Et il y a effectivement beaucoup de choses à en dire, notamment au niveau de l’hébergement des soldats mobilisés pour cette mission. Depuis des mois, il a beaucoup été question des (mauvaises) conditions d’hébergement de ces derniers. Et le rapport ne manque évidemment pas d’aborder ce sujet.

Ainsi, après les attentats du 13 novembre, le HCECM a « visité un site où plus d’une centaine de militaires étaient hébergés sous un hangar dans le bruit, la promiscuité et des conditions d’hygiène très médiocres, alors que la location de logements préfabriqués, si elle avait été anticipée, aurait permis de meilleures conditions d’installation. »

Et le HCECM évoque également le cas de ces militaires hébergés dans une mairie qui « n’ont pas été autorisés à accéder aux douches » et qui « se sont trouvés contraints, pour se laver, à se rendre au commissariat de police, situé à plusieurs centaines de mètres où ils ont d’ailleurs reçu le meilleur accueil, ou à accéder à leurs frais (20€ par mois) à un gymnase pour y profiter des installations sanitaires. »

Cependant, le rapport note que de telles situations sont maintenant « réglées ou en voie de l’être ». Mais il y a d’autres points qui fâchent, en particulier sur l’équipement individuel et les transports.

« Certaines chaussures en dotation ne sont pas adaptées à la marche. Parce que les stocks sont parfois insuffisants dans les magasins d’habillement, des soldats peuvent être conduits à s’échanger des pantalons et des vestes de treillis pour être en tenue correcte au moment des patrouilles », peut-on lire dans le document, qui ajoute que les réservistes « doivent réintégrer leurs effets militaires au terme de chacune de leur participation à l’opération, sans avoir la certitude de pouvoir percevoir des vêtements à leur taille et en totalité la fois suivante. »

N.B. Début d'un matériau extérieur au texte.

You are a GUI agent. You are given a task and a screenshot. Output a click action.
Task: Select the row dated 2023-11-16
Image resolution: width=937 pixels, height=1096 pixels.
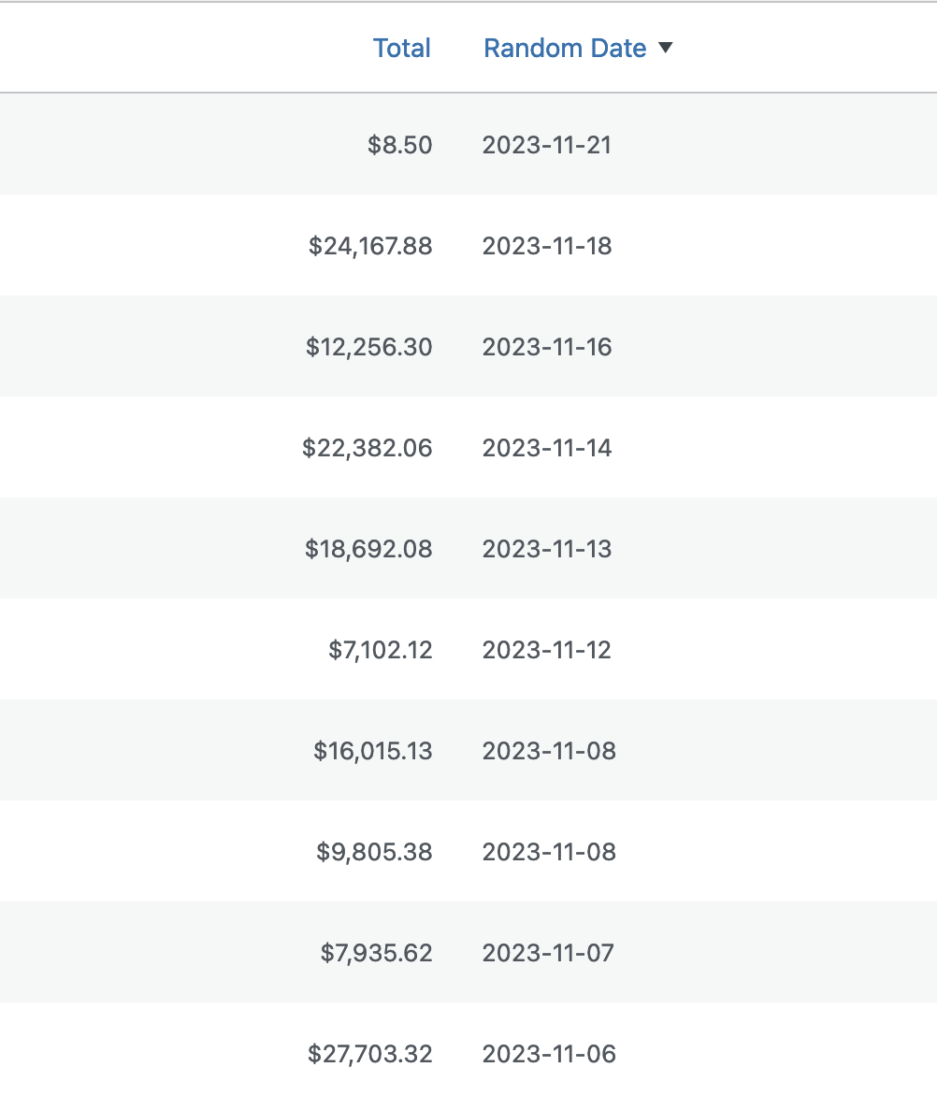[547, 347]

S’agissant des transports, les principales difficultés se trouvent en Île-de-France. « L’utilisation des transports en commun pour aller, équipés et armés, sur les lieux de garde ou de début de patrouille prend du temps et reste malaisée », souligne le rapport. Et, ajoute-t-il, « certains véhicules utilisés par les patrouilles ne facilitent pas l’embarquement de militaires armés et équipés. » Mais là encore, le HCECM note que la situation s’améliore « progressivement ».

Par ailleurs, l’opération Sentinelle a évidemment des conséquences sur la vie familiale des militaires, certains d’entre eux ayant passé, en 2015, entre 186 et plus de 220 jours en-dehors de leur domicile.

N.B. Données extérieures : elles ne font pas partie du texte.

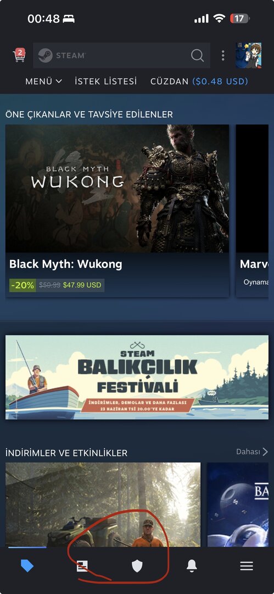Viewport: 274px width, 594px height.
Task: Open the hamburger menu tab
Action: click(x=247, y=567)
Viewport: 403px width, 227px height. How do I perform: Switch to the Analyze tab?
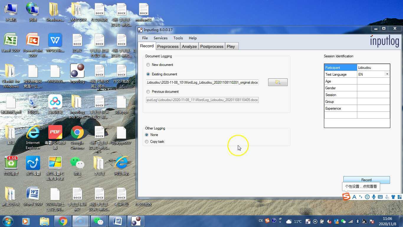click(189, 46)
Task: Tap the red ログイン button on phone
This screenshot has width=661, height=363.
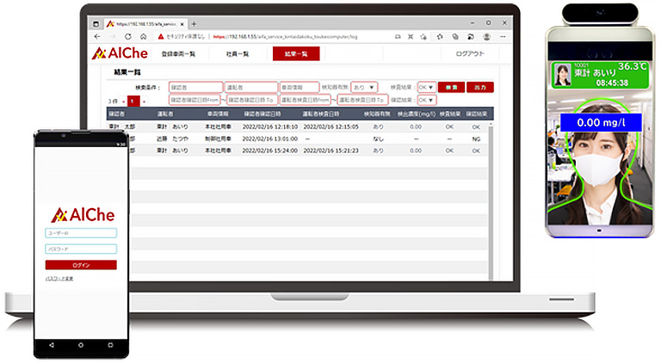Action: coord(81,265)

Et l’on arrive même à un paradoxe, souligné par M. Pêcheur lors de son audition par la commission « Défense » de l’Assemblée nationale : les absences du domicile sont mieux supportées par les familles quand elles sont motivées par les opérations extérieures. Tout simplement parce qu’il y a une certaine frustration pour le militaire à n’être seulement qu’à 1h30 de ses proches sans pouvoir passer du temps avec eux.

Les sujétions de l’opération Sentinelle sont reconnues et compensées par la médaille de la protection militaire du territoire (que certains ont dû payer de leur poche et qui ne fait pas l’unanimité, plusieurs soldats, note le rapport, ayant « indiqué qu’ils n’y attachaient pas une grande importance) ainsi que par l’attribution de l’ISC (Indemnités pour Service en Campagne) et de l’AOPER (Indemnité pour sujétion spéciale d’alerte opérationnelle), les deux étant imposables, à la différence de l’indemnité de sujétions pour service à l’étranger (ISSE).

Le versement de ces indemnités « n’affecte pas la fiscalité des militaires du rang et des sous-officiers mariés dont le conjoint ne travaille pas », du moins est-ce le cas dans la limite de quatre participations à l’opération Sentinelle.

« Les autres foyers qui n’étaient pas imposables le deviennent au fur et à mesure des participations à l’opération, et ceux qui l’étaient déjà voient le montant de leur impôt progresser », note cependant le HCECM.

« L’augmentation des revenus de l’année 2015 consécutive au versement de l’ISC et de l’AOPER aura en outre des répercussions en 2017 sur le montant de toutes les prestations familiales et sociales assorties de conditions de ressources, mais dans des proportions qui varient selon le nombre de participations à l’opération Sentinelle, le grade et l’échelon ainsi que la situation de famille du militaire », lit-on dans le rapport.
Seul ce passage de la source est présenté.